2D Electronic Spectroscopy Using Rotating Optical Flats

Paper describing the 2D spectrometer design was published in The Journal of Physical Chemistry A (DOI: 10.1021/acs.jpca.0c00285). The accepted version of the manuscript can be downloaded here, along with the supporting information.

2D Electronic Spectrometer Layout
Layout of the 2D spectrometer. CM: concave mirrors, DO: 2-dimensional diffractive optic, ND: neutral density filter, DG: delay glass, CW: chopper wheel, ROFs: rotating optical flats, BB: beam block. The positions of the laser pulses are labeled with kn and LO. The third-order signal (red line) is emitted from the sample on the same path as the LO (dotted line).

Origin of the Excited-State Absorption Spectrum of Polythiophene

This paper was a pure computational chemistry project studying the photoexcited state of a common conjugated polymer used in organic photovoltaics. It was published in the Journal of Physical Chemistry Letters, DOI: 10.1021/acs.jpclett.7b01053.

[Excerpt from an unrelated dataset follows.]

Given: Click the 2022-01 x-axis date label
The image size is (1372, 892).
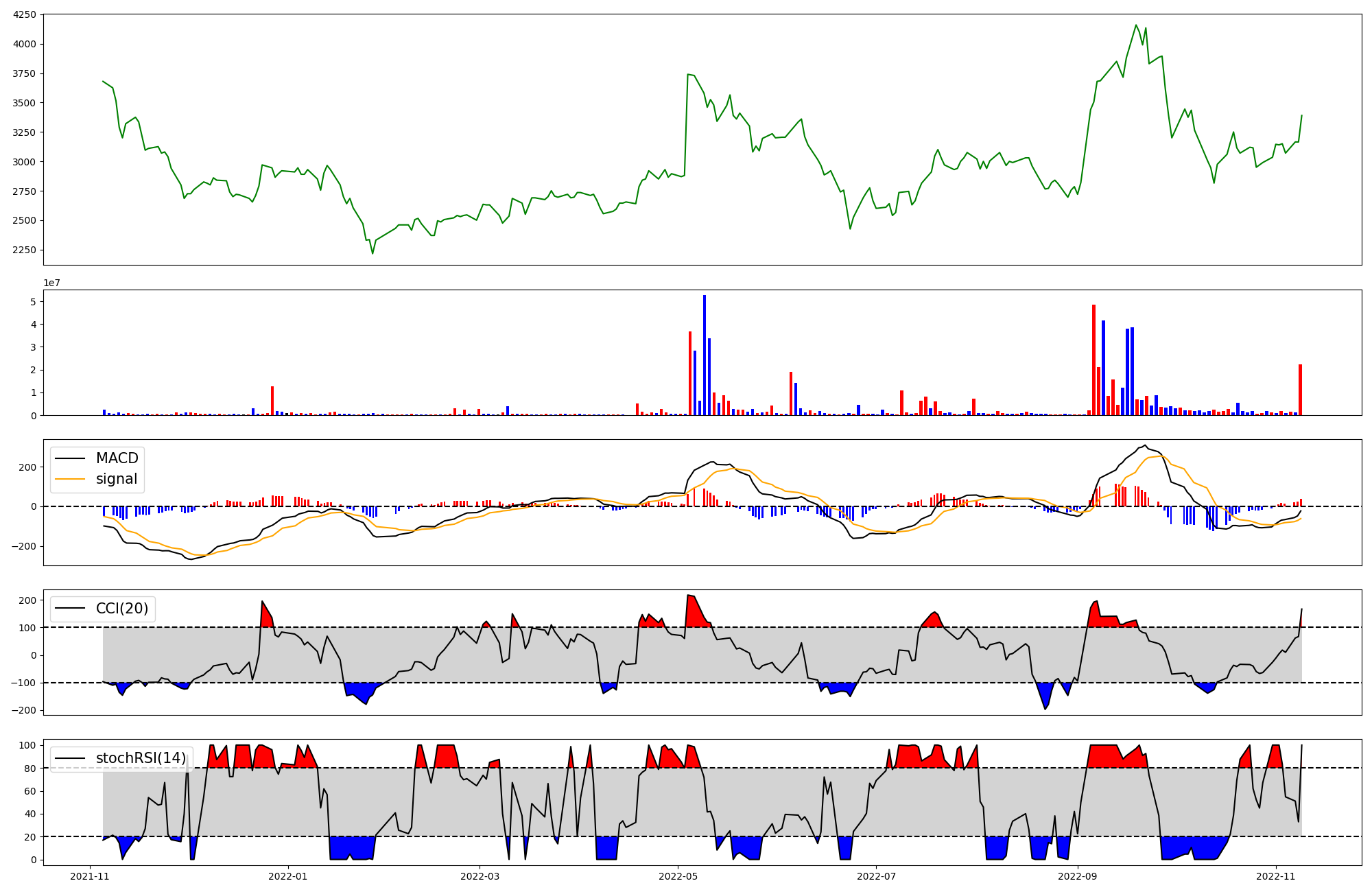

This was one of those “why hasn’t anyone done this yet?” projects which Tak gave to one of his honours students, Ras Roseli. She did a great job on the computational work, which I can claim no credit for! I provided the small amount of experimental data and wrote up the manuscript with Tak.

While I think this is a great piece of work for a (technically undergraduate) student, the field of computational chemistry moves fast. If you’re looking to replicate the techniques in this work then I’d recommend looking at some of the newer hybrid density functionals. For example, ωB97X-D, or the even newer ωB2PLYP developed by the Goerigk group.

Fun fact: There’s a spelling error on the first page which is entirely my fault. See if you can find it.